----- Task data -----

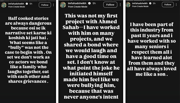Click verified badge on '11 years' story

coord(150,3)
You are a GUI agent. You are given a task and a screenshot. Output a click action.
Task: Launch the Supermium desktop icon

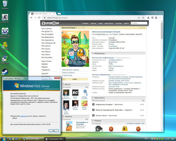click(x=5, y=60)
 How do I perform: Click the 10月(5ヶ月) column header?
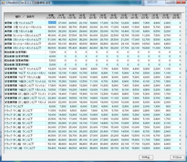(x=124, y=16)
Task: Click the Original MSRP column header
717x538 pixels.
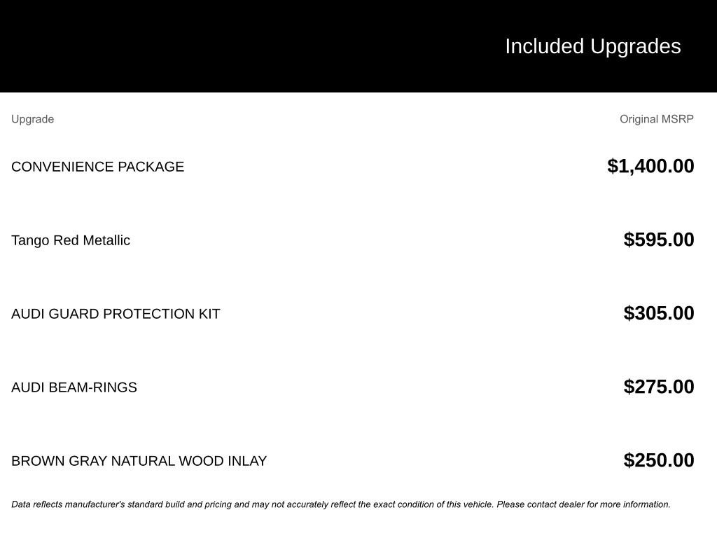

-----

* Exercise aim: Could you write out again, exactly, the lines from the line containing "Task: Click the Original MSRP column header" through the last line of the records above? Leave out the pictures.

* Task output:
Task: Click the Original MSRP column header
717x538 pixels.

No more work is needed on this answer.